A high degree of integration creates important social bonds and collective values; therefore society regulates an individual (Thorlindsson, 1998: 95). Therein, poor integration, or the very lack of, fosters negative and shameful reactions that have the propensity to snowball out of control. The world we reside in leaves people with these overwhelming feelings of shame that a slow death via poisonous substances feels like a viable option, because of the ways we are all dehumanized and devalued by external social forces.


 CONCLUSION

In culmination, capitalism forces people to leave themselves, encouraging people to suppress and diminish aspects of their humanness in order to survive within this system. Incorporating the Marxist concepts of self-estrangement and alienation provides a frame for viewing the way market capitalism and the way labor distribution negatively impact individuals because it supplies humans with false needs and a sense of disillusionment.
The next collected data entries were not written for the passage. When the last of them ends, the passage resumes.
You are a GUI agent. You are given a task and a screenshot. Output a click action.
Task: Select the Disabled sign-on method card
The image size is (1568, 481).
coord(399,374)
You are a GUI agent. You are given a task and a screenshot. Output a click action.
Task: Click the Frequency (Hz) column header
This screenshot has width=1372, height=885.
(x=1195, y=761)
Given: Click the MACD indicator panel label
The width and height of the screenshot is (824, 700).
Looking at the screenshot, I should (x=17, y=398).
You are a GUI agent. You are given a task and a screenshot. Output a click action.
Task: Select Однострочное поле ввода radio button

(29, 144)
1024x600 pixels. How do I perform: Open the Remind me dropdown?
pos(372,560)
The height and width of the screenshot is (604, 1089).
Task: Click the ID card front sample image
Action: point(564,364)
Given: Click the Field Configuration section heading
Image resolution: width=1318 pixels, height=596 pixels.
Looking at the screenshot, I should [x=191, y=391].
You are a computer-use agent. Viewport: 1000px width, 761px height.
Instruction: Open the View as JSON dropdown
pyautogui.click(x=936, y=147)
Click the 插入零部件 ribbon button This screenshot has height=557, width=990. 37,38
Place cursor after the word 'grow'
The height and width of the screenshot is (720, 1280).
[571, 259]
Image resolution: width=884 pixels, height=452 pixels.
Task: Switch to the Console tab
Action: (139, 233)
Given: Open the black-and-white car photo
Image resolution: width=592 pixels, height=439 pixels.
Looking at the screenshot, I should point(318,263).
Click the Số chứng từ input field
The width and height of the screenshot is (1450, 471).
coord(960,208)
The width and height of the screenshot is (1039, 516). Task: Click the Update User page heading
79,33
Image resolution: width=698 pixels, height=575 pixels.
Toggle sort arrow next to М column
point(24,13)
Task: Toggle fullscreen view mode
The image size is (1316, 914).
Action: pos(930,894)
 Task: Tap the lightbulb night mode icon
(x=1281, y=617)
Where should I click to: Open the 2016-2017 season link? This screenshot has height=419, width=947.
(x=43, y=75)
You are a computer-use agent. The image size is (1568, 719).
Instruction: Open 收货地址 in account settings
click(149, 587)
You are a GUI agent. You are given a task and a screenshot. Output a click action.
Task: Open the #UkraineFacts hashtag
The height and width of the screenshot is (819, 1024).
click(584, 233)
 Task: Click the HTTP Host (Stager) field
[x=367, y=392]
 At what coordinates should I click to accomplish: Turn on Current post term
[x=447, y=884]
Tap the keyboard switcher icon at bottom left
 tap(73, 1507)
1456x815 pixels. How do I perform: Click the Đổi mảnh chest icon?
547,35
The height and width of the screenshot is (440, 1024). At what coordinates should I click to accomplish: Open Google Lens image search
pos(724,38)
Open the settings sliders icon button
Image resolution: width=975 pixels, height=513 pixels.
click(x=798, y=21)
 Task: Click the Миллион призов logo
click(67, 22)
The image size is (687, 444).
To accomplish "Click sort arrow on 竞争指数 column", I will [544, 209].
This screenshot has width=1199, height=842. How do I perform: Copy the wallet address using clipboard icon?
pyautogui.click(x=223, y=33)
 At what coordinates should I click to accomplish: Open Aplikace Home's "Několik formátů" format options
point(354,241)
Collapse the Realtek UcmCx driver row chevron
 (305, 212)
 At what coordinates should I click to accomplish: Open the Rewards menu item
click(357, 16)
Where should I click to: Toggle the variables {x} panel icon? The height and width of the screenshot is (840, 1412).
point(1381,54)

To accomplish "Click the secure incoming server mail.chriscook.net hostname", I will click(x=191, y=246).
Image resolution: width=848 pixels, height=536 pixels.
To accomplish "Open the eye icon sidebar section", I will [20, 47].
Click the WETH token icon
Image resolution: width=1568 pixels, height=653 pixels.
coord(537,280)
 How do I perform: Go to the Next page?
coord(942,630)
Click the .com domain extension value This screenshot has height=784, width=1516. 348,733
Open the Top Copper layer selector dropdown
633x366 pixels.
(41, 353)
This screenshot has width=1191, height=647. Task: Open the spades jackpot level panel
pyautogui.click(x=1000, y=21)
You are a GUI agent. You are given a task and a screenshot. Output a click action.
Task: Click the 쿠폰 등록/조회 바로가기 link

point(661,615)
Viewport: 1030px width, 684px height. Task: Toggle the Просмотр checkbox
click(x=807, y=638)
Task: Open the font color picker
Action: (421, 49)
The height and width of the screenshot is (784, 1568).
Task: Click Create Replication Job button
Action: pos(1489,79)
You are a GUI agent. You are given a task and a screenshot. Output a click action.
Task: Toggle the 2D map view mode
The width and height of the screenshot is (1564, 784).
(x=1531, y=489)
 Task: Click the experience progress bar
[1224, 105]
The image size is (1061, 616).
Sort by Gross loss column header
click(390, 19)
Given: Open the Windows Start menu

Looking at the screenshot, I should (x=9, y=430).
The utilization of labor as identity and emphasis on profit creates a divide between a person and his self; a disconnect that ultimately causes an overarching culture of dissatisfaction in multiple areas of life. Durkheim’s conceptualizations of anomie theorize the classification of addiction as a form of slow suicide due to external social forces, and the functionalist theory of society serves as a frame for the purpose the addict identity as deviant plays an important role in instigating and upholding certain ideologies of capitalist control and individualism. Addiction, as we know it in this social context, is heavily influenced and constructed by capitalist values and principles, resulting in an abnormal and dangerous manifestation of society that reveals itself within and on an individual’s very body, mind, and soul.


 CONFLICT OF INTERESTS

The author has not declared any conflict of interests.